Molière

Alain

Il est agréable de penser que Molière est célébré par tous, sans aucune hypocrisie. Ce puissant génie n'a nullement besoin de spectateurs jeunes, naïfs et purs ; mais n'importe quel homme, comédien de politesse, ou de littérature, ou de politique, le grand comique le fait jeune, naïf et pur. L'homme est saisi alors par son dedans que l'on nomme esprit. Remarquez que la satire est toujours faible, parce qu'elle offre à votre jugement un homme que vous ne pouvez juger ; il faut être injuste volontairement, si l'on veut rire ; et ce qui est ridicule pour l'un est sublime pour l'autre selon ce qu'il suppose ; enfin la comédie moyenne ne nous propose que des apparences.
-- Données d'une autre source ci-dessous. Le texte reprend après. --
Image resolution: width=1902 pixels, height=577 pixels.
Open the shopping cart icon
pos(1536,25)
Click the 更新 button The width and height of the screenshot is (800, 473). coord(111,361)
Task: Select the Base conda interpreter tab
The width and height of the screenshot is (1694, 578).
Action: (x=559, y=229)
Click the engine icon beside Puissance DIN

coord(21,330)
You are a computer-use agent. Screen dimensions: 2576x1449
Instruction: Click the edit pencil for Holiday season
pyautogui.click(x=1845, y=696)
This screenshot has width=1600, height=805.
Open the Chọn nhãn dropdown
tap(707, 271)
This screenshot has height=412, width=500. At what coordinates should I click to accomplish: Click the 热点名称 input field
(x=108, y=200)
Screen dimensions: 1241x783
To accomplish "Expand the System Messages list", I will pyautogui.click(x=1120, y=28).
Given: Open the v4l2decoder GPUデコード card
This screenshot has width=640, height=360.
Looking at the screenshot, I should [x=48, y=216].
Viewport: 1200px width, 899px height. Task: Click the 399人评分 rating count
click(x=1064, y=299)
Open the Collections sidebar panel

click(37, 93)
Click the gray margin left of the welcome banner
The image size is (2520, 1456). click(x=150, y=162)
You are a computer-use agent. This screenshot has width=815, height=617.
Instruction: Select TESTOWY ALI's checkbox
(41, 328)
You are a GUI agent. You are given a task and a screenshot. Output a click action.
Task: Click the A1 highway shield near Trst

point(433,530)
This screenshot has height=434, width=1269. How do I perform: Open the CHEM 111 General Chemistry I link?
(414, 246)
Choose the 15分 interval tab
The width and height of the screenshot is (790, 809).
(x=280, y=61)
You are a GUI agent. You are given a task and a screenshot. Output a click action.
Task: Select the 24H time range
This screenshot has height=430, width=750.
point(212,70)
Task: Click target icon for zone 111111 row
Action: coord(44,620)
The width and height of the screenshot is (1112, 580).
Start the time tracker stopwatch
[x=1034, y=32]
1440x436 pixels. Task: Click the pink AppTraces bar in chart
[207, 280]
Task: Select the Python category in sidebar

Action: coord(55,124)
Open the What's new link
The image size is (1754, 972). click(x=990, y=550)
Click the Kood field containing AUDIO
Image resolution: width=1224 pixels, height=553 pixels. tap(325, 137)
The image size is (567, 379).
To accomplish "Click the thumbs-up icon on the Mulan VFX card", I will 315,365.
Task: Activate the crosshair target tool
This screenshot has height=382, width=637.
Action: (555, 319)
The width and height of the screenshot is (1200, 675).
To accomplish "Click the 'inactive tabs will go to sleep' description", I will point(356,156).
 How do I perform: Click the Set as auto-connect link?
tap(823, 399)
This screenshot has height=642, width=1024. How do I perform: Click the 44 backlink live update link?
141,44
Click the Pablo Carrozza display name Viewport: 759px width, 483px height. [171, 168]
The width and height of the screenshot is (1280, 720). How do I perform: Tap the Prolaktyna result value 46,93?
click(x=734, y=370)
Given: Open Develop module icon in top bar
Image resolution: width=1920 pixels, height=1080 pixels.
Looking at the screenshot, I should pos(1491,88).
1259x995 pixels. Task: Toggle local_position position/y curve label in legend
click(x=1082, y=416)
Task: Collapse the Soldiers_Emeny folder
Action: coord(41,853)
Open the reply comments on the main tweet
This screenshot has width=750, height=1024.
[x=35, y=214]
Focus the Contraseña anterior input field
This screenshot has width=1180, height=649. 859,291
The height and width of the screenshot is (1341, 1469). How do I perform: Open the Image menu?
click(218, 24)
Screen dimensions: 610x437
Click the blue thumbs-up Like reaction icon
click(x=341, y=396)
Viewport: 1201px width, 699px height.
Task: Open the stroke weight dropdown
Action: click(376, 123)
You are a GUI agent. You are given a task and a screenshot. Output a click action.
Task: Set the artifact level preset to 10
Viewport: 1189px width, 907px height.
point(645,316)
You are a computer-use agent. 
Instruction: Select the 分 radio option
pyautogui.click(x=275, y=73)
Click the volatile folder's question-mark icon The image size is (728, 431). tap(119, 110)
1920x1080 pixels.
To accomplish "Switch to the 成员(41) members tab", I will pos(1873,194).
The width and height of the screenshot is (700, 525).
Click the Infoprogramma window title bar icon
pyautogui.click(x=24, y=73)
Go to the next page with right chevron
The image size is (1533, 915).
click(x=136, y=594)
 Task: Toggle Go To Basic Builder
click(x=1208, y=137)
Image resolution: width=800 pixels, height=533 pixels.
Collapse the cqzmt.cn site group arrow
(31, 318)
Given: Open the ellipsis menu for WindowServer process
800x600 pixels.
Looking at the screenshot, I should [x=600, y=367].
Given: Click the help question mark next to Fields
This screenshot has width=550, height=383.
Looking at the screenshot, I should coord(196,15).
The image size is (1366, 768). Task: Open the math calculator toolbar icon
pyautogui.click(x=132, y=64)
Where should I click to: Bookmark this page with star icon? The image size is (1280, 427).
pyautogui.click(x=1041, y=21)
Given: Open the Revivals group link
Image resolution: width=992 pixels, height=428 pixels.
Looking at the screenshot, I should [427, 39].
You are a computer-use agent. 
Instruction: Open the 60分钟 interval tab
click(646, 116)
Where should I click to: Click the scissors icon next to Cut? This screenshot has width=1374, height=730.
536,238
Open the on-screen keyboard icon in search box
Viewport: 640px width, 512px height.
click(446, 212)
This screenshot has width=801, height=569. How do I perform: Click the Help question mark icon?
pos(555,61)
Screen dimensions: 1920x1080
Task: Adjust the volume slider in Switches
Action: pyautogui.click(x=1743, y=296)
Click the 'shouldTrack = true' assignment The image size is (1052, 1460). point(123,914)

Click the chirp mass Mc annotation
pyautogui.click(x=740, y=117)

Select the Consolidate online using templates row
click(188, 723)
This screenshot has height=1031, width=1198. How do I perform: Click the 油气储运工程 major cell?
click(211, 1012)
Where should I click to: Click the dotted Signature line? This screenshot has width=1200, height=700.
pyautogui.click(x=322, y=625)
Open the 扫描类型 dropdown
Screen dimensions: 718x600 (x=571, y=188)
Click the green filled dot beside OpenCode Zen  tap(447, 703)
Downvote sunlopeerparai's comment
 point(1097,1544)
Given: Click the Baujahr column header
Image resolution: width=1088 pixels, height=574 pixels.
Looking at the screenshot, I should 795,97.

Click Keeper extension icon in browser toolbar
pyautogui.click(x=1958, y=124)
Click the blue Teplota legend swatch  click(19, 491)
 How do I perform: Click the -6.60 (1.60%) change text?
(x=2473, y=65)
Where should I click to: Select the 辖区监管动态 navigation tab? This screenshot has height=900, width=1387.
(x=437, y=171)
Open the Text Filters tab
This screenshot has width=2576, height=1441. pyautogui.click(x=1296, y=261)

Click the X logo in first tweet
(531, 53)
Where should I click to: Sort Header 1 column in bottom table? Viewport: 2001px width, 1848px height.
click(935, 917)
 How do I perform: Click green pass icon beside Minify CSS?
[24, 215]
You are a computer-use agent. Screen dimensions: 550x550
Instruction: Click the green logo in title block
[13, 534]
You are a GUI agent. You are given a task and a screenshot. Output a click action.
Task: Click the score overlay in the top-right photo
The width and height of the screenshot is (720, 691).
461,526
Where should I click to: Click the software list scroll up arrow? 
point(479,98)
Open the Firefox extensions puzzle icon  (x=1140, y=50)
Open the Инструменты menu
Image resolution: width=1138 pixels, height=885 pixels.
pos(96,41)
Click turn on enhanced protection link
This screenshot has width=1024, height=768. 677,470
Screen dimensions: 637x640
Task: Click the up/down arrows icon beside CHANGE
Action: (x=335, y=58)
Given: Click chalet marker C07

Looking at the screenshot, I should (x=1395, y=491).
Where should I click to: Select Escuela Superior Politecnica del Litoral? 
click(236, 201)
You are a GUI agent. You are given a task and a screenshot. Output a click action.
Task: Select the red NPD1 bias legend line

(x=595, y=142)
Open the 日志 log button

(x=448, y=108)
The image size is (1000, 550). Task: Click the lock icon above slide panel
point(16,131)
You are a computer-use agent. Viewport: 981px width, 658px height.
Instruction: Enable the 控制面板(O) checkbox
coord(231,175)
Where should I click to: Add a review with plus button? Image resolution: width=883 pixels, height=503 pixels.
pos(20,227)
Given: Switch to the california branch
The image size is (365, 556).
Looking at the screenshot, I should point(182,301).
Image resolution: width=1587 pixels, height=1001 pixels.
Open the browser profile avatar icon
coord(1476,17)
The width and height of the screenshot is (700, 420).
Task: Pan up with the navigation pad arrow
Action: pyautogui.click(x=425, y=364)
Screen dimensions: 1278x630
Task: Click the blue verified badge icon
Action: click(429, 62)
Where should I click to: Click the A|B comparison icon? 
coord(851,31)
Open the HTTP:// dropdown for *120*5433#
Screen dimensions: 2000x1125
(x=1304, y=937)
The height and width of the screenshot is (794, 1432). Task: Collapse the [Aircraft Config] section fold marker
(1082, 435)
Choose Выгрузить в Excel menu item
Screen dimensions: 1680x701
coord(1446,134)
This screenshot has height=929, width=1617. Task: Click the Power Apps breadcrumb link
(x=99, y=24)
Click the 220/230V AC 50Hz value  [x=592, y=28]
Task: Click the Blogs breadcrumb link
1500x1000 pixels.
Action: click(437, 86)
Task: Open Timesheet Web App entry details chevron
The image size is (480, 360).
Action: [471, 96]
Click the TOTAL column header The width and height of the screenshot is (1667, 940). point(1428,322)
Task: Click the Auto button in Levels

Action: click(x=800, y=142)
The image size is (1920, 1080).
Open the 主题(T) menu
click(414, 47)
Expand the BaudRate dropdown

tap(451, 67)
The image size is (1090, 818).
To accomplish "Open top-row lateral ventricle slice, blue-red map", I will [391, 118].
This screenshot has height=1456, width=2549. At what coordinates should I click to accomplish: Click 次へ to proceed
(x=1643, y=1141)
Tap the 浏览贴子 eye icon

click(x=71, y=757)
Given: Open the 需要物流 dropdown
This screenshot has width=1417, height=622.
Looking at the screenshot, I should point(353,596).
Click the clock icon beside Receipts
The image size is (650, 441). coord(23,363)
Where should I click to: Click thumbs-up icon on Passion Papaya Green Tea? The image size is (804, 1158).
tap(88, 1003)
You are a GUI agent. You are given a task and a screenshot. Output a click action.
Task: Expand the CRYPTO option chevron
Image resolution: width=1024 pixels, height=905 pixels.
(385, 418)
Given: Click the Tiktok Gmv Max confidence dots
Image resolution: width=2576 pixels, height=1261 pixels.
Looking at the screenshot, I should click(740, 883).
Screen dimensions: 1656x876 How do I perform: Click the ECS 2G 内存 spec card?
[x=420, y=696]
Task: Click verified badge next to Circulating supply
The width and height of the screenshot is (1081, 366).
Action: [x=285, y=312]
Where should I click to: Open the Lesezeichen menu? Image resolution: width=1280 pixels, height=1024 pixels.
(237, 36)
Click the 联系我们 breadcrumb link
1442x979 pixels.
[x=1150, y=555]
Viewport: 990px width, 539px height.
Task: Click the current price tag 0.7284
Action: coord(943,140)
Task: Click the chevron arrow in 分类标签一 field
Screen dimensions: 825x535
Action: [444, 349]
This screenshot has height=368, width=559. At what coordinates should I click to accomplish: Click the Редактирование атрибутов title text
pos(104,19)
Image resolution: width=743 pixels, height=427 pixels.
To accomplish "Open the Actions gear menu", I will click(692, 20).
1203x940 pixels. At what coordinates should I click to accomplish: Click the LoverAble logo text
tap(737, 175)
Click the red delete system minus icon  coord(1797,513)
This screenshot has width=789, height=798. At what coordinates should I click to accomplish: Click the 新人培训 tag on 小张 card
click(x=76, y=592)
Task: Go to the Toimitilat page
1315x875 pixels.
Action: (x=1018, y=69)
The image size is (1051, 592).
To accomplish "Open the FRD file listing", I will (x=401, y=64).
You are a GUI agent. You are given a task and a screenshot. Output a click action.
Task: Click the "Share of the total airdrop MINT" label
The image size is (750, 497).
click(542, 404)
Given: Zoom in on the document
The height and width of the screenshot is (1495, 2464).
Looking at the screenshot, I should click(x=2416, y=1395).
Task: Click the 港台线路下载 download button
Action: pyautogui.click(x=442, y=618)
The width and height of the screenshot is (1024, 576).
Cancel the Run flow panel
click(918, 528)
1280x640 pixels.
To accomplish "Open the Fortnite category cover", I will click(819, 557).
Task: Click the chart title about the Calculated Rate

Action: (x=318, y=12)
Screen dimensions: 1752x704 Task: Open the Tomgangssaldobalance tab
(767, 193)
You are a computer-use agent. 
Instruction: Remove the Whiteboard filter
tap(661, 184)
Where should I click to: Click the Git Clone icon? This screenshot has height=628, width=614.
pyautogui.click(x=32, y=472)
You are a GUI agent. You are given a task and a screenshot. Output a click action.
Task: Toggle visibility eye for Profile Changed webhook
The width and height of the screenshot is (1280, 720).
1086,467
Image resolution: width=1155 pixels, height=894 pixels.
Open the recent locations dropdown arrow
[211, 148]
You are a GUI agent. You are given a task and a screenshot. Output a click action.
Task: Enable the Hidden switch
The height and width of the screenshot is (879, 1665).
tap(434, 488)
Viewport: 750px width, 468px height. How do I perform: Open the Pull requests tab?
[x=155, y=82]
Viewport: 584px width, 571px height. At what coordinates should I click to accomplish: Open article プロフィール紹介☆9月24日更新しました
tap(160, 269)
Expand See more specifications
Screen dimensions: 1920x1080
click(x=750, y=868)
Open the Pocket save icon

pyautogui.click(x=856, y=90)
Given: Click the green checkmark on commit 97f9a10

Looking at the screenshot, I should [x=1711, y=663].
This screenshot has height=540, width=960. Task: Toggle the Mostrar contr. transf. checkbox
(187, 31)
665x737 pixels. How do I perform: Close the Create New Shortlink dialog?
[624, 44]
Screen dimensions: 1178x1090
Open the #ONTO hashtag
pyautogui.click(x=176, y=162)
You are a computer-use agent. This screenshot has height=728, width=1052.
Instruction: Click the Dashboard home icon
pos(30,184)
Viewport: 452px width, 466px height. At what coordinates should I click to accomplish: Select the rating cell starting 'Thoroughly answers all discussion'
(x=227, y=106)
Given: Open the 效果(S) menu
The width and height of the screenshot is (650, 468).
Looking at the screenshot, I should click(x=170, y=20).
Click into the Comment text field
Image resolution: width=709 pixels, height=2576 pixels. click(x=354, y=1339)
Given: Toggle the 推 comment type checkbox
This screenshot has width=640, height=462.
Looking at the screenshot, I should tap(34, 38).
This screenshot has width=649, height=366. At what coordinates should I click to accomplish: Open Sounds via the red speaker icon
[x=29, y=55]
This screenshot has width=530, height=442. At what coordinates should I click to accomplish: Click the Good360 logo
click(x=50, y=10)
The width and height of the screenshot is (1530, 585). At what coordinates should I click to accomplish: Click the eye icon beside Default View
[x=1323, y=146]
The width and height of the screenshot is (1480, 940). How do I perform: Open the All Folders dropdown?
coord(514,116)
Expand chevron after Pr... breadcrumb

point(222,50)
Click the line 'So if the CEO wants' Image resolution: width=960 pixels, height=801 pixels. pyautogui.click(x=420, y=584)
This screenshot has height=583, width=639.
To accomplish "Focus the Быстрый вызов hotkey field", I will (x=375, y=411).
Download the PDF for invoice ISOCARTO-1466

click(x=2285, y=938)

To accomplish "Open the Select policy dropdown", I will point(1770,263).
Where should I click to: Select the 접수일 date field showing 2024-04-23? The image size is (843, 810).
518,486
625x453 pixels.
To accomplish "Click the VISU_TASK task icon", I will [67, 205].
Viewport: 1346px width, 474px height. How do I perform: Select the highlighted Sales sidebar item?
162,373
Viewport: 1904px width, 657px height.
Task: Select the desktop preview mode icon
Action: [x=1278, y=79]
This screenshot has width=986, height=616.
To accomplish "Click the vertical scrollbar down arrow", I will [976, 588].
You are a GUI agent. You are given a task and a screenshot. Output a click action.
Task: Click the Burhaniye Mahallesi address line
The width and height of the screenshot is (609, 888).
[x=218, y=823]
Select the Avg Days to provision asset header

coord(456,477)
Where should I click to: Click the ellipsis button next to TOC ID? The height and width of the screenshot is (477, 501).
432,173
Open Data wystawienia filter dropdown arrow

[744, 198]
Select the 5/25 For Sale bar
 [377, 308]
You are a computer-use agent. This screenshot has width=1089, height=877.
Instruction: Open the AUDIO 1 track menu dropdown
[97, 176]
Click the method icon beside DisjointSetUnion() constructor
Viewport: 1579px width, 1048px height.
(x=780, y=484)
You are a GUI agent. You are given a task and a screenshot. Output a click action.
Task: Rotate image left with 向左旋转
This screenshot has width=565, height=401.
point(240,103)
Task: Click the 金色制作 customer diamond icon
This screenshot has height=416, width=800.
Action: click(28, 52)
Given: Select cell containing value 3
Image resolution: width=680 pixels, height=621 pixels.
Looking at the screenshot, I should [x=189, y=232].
Mais le grand comique nous invite à mimer nous-mêmes, et de notre propre fond, le ridicule qu'il met sur la scène ; ainsi le ridicule se trouve transporté dans nos plus intimes pensées, sans aucun vêtement d'apparence. Ce barbouillage nous avertit fortement. Ce n'est point ton semblable, cet Avare qui dit son secret, car de ton semblable tu ne connais jamais que le dehors ; toutefois ce qui est mis sur cette scène, c'est ce que chaque homme connaît de lui-même. Chacun est Harpagon ; chacun a pensé le « Sans dot », mais personne ne l'a jamais dit.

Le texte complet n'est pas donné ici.